De Delftse commissie functioneerde vanwege de gebrekkige bemensing in inmiddels in toenemende mate niet meer optimaal. Daarbij was het lid namens de voormalige Woonkoepel van mening dat het door deze organisatie aan haar verstrekte mandaat voor deelname aan de commissie te lang geleden is verstreken, en beschouwde haar deelname aan de commissie niet langer als legitiem.

 

De leden van de klachtencommissie hebben in de geschetste ontwikkelingen aanleiding gezien om hun functies neer te leggen (bijlage: brief klachtencommissie). Dit betekent dat de commissie niet langer haar werkzaamheden kan vervullen.

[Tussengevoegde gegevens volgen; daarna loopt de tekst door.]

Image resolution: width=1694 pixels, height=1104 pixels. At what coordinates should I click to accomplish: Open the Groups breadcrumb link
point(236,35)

De commissie heeft alle tot eind mei 2007 ingediende klachten wel afgehandeld. Alle klagers zijn schriftelijk geïnformeerd over de beslissing in hun zaak.

 

STAND VAN ZAKEN REGIONALISERING

 

De eindrapportage van de regionale werkgroep wordt in april/mei van 2008 verwacht. Er lijkt voldoende steun te zijn onder gemeenten en corporaties in Haaglanden voor een regionale klachtencommissie.

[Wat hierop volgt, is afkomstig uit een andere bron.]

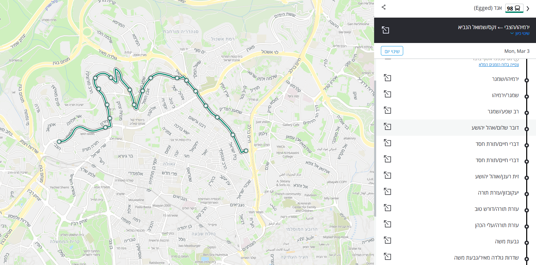
Task: Open the full timetable link צפייה בלוח הזמנים המלא
Action: point(499,65)

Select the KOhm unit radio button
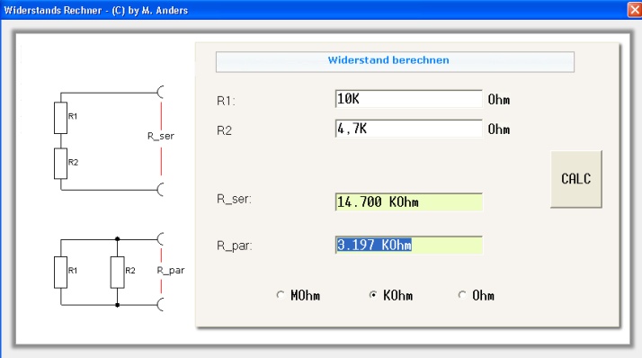(373, 295)
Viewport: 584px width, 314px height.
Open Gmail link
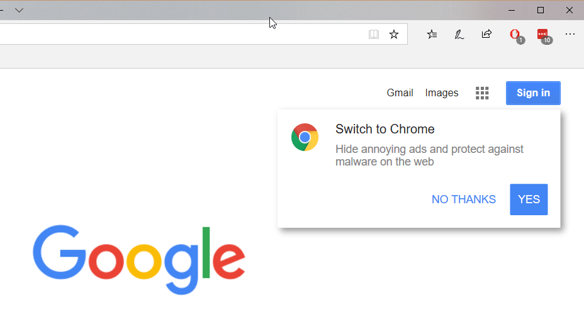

De instelling van een regionale klachtencommissie kan op grond hiervan kort na de eindrapportage van de werkgroep worden verwacht.

 

Aan de orde is nu de vraag op welke wijze nieuwe klachten over de uitvoering van het in Delft geldende woonruimteverdelingsysteem zullen worden behandeld.

 

VOORSTEL

 

Voorgesteld wordt:

 

1. Tijdelijke buitenwerkingstelling van de verordening ‘Reglement Klachtencommissie Woonruimteverdeling’ van 25 januari 1996. Ondanks dat de vooruitzichten voor een regionale klachtencommissie op dit moment vrij goed zijn, is nog niets zeker. Door de verordening niet in te trekken maar slechts tijdelijk buiten werking te stellen kan de raad bij een negatief besluit over regionalisering de lokale klachtencommissie een snelle doorstart laten maken.

 

2. Het ambtelijk afdoen van ingediende klachten, als overbrugging van de (naar verwachting relatief korte) periode tot de totstandkoming van een regionale klachtencommissie;


Onderzoek en advisering over de afhandeling van klachten wordt waargenomen door medewerkers van het programma Wonen, Zorg en Welzijn, deskundig op het gebied van volkshuisvesting en woonruimteverdeling;

 

In alle gevallen wordt de partij/partijen tegen wie de klacht is gericht in kennis gesteld van de klacht en gelegenheid tot verweer gegund;

 

De medewerkers brengen de zaak in kaart en brengen advies uit aan B&W over het te nemen besluit;

B&W neemt het uiteindelijke besluit op de klacht. Deze bevoegdheid is gemandateerd aan de programmamanager Wonen, zorg en welzijn, met inachtneming van het bepaalde in de artikelen 5 en 6 van het MMV-besluit.